EXERCISE MATERIAL:
<<<<
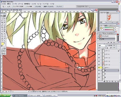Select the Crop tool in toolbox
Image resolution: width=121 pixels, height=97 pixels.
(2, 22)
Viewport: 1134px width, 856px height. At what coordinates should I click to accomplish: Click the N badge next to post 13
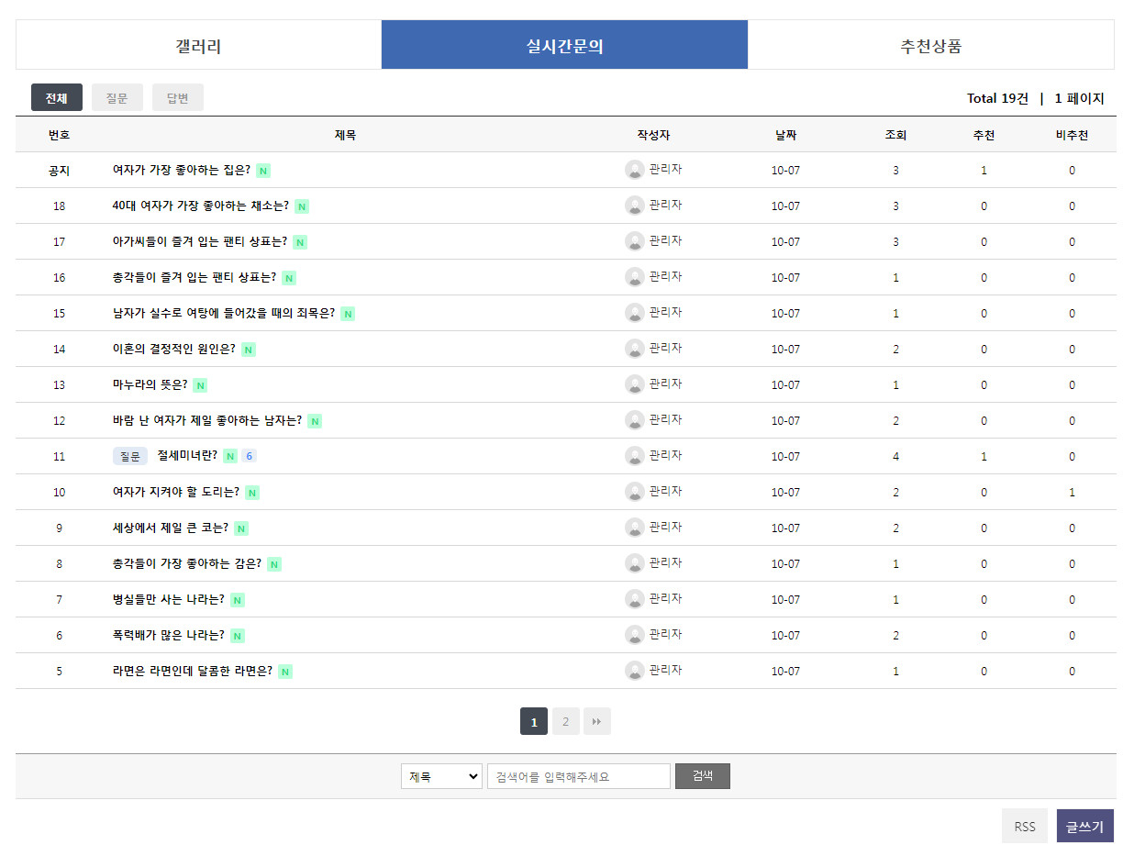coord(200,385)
>>>>
<<<<
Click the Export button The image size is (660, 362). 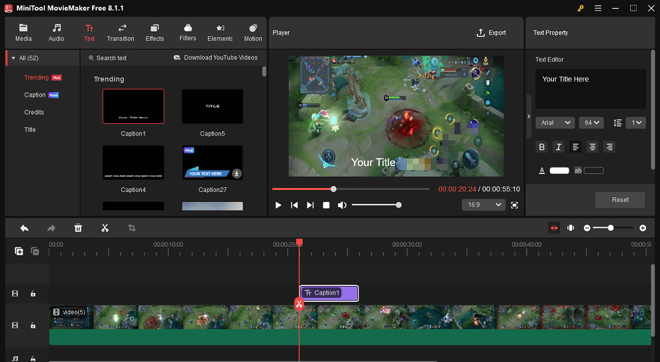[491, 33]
>>>>
<<<<
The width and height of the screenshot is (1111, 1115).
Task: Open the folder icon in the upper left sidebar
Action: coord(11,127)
>>>>
SET TASK: Please write out the records from the line with "Select the Crop tool in toolbox" up to and including the line with "coord(200,385)", substituting "icon" for "badge" and leaving everything else unchanged. Omit the pictures from your answer.

THE REPLY:
Select the Crop tool in toolbox
Image resolution: width=121 pixels, height=97 pixels.
(2, 22)
Viewport: 1134px width, 856px height. At what coordinates should I click to accomplish: Click the N icon next to post 13
coord(200,385)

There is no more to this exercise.